ESERCIZIO —
Elenchi tutte le persone citate per nome e cognome nella recensione che segue.

BRANO ESTRATTO —
▼

La filosofia del sole, Michela Zanarella, Edizioni Ensemble, 2020

“Nominare tutte le cose / anche le più dolorose / luce / e chiamare nettare la vita / a ogni respiro”. I versi iniziale della seconda poesia del libro di Michela Zanarella sono ineludibili. Se ne percepisce la verità e quindi colpiscono ancora di più, soprattutto in quest’epoca in cui la tendenza ai crepuscoli e ai coprifuochi, reali e metaforici, dilaga e impera. Vale la pena soffermarci sui vari termini di questa sollecitazione, questa dichiarazione di intenti e di poetica, filosofia da applicare ai pensieri e alle azioni quotidiane. “Nominare le cose” è il fardello e il privilegio della scrittura, dell’arte, della poesia. Dare un nome alle cose le strappa al caos e all’oblio ma richiede anche un esercizio di assoluta immedesimazione, senza trucchi da ciarlatano, senza sconti, senza scorciatoie. Quindi, se si vuole cercare il lato assolato dell’esistere, quello per cui vale la pena alzarsi, vestirsi ed uscire dalle nostre comode case-galera, bisogna nominare tutte le cose, anche le più dolorose, luce. Per farlo non basta desiderarla, bisogna esserlo. Bisogna diventare noi stessi luce. Compito di immenso impegno, percorso impervio. Ma la strada è percorribile, questo libro lo conferma. E, come spesso accade, la meta è il cammino non un luogo preciso in cui arrivare. La ricompensa è quel nettare della vita. Che non è soltanto la gioia, ma l’accettazione del tutto, del bene e del male, del piacere e del dolore. Se riusciremo a fare questo, “non ci spaventeremo della notte / o della polvere che insegna alla terra / l’estensione delle nuvole”.
Come opportunamente ha rilevato Dante Maffia nella prefazione, questo libro rappresenta una svolta, o perlomeno una significativa mutazione di rotta nella scrittura e nel modo di percepire il mondo da parte di Michela Zanarella: “La filosofia del sole rinnova il rapporto della poetessa con il mondo, che muta l’originario sguardo malinconico e a volte addirittura triste, in un qualcosa di dinamico”. L’etimologia della parola “filosofia”, amore per la saggezza, può esserci utile, in questo contesto. Forse la vera saggezza è sapere cogliere “l’alba che confine con il sole”, e viceversa, percependo non solo l’alternanza ma anche la coesistenza di buio e luce. Sapendo che ognuno dei due elementi contrapposti ha senso solo in presenza dell’altro. Facendo riferimento a Mario Luzi, Maffia parla delle “controversie”, anche di quella controversia al cui fuoco siamo costantemente soggetti. “Un attimo, uno solo / accaduto e inaccaduto rifondersi, /finché insensibilmente non c’è altro, / quel fuoco, quell’acqua, quegli elementi”. Il poeta fiorentino parla di rifondersi, quasi un riforgiarsi per rinascere. Michela Zanarella accoglie la lezione e riforgia il suo scrivere all’insegna della ricerca del sole, della luminosità che pervade tutto, anche il dolore. È necessario ripetere questo concetto perché è un punto chiave, un ostacolo da superare, o meglio una porta da aprire tramite un gesto lieve e preciso.

▲

ESTRATTO DEI DATI —

▼

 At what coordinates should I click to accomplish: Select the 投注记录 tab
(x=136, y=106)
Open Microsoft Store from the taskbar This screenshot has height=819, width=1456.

▲

SOLUZIONE DELL'ESERCIZIO —
Michela Zanarella, Dante Maffia, Mario Luzi